He was in the Green Room late one morning when he heard Lizzie Rose shouting for him. There was a note of panic in her voice. “Parsefall!
Parsefall!
” The door swung open, and she burst in, gasping for breath. “Parsefall — listen — it’s dreadful — but I have to tell you —” She took a great gulp of air. “Grisini’s here.”
Parsefall felt as if the wind had been knocked out of him. “’Ere? In the ’ouse? Now?”
“No. Not now. Not in the house.” Lizzie Rose flung her skates to the floor. “He’s in the gatehouse. He’s living there. I saw him —” She broke off. “Why, you knew, didn’t you?”
Parsefall widened his eyes, dramatizing his astonishment. It was a weak effort, and a belated one.
“You’ve known ever since we came here, haven’t you? That’s what’s been wrong with you! Oh, Parsefall! Why didn’t you tell me?”
“He told me not to. ’E said he’d hurt you.” Parsefall’s voice cracked. He was almost afraid to look at Lizzie Rose. He lied to her so often and she always believed him. Now that he was telling her the truth, it stood to reason that she wouldn’t. But her face was transparent, revealing a series of emotions: skepticism, shock, pity, indignation.

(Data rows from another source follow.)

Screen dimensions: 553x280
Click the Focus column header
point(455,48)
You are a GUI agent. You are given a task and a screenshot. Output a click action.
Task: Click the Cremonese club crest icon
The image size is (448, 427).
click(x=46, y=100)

She commanded, “Tell me what happened.”
He bent his head. He didn’t want to remember Grisini crouched over him. The carpet snagged his attention. Mossy green, with a score of other colors zigzagging through it: sallow gold and rosy brown and blue gray and black . . .
“Parsefall, tell me!”
He parried the question with one of his own. “What’d ’e say to you?”
“Nothing. He was asleep. He didn’t see me.” Lizzie Rose shuddered. “I was skating, and I was thinking about — oh, everything. I know it’s heartless to wonder what will happen after someone dies, but I was wondering what Madama might leave us in her will. I was wishing we could live close to the lake. And then I remembered the first morning we came and how we both liked the little gatehouse with the tower. So I wondered — if I asked Madama — if perhaps she might give us the gatehouse.”

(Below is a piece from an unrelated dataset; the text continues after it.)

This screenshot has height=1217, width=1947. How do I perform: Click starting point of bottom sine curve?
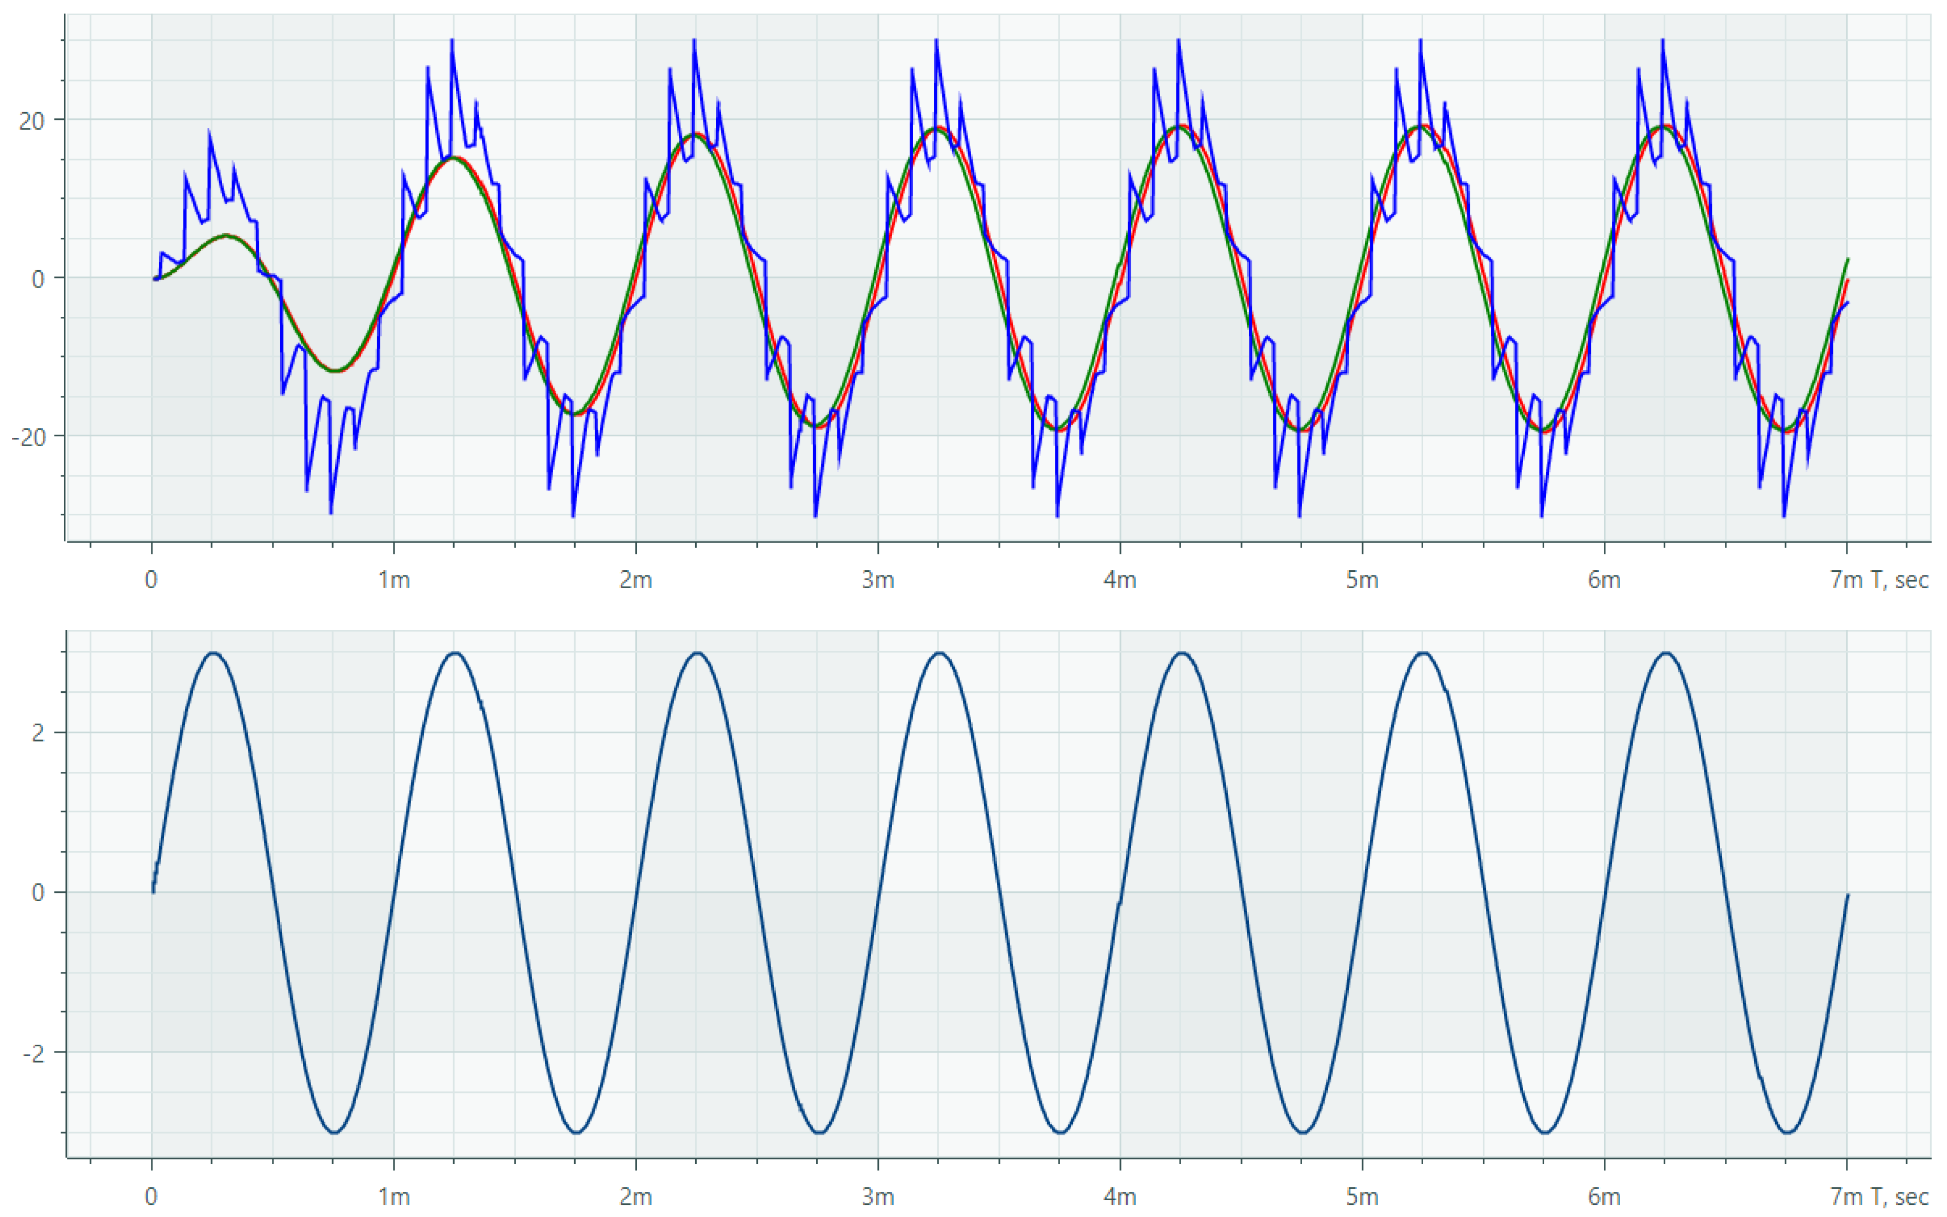153,892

Parsefall began to understand. He went to one of the chairs before the fire and sat down. Lizzie Rose shrugged off her coat and knelt by his feet, with Ruby close at hand. “I decided to look inside. I didn’t think anyone lived there, so there wouldn’t be any harm in peeking in the windows. I took off my skates and walked down to the gatehouse. The ivy’s all over the windows, but there was one window on the ground floor. . . . I looked through, and I saw Grisini! He was asleep in an armchair, as still as wax — oh, Parsefall — I thought he might be dead. I almost hoped it. But he twitched, just a little, and I knew he wasn’t.” She hugged Ruby. “I was dreadfully frightened. I ducked under the windowsill and crept away, and I didn’t run until I was past the trees. It was queer, because he was asleep, but I was so afraid!”
“I know.”
“I ran till I had a stitch in my side. I kept thinking he might be behind me. But then it came to me that Madama must have lied to us. Because if he’s living in the gatehouse, she must know, mustn’t she? And when we first met her, and we told her Grisini was gone, she didn’t seem a bit interested. And I remembered something I overheard when we came here. One of the servants said, ‘First foreigners and then riffraff.’ I was so cross that she called us riffraff, I didn’t stop to think who the foreigners might be, but she must have meant Grisini.” She took a deep breath. “How long have you known he was here?”
Parsefall’s mouth was dry. He thought back to the night when Grisini crouched on top of him. He couldn’t find the words. Ruby squeezed out from Lizzie Rose’s embrace and leaped into his chair. Uninvited and unwelcome, she set about making herself at home in Parsefall’s lap.
Parsefall moistened his lips. “He come in the middle of the night. The night before Christmas Eve, it were. He ’eld me down — wiv his ’and on me mouf — and told me I ’ad to steal that fire opal from Madama. He wants it. But he daren’t steal it for ’imself.”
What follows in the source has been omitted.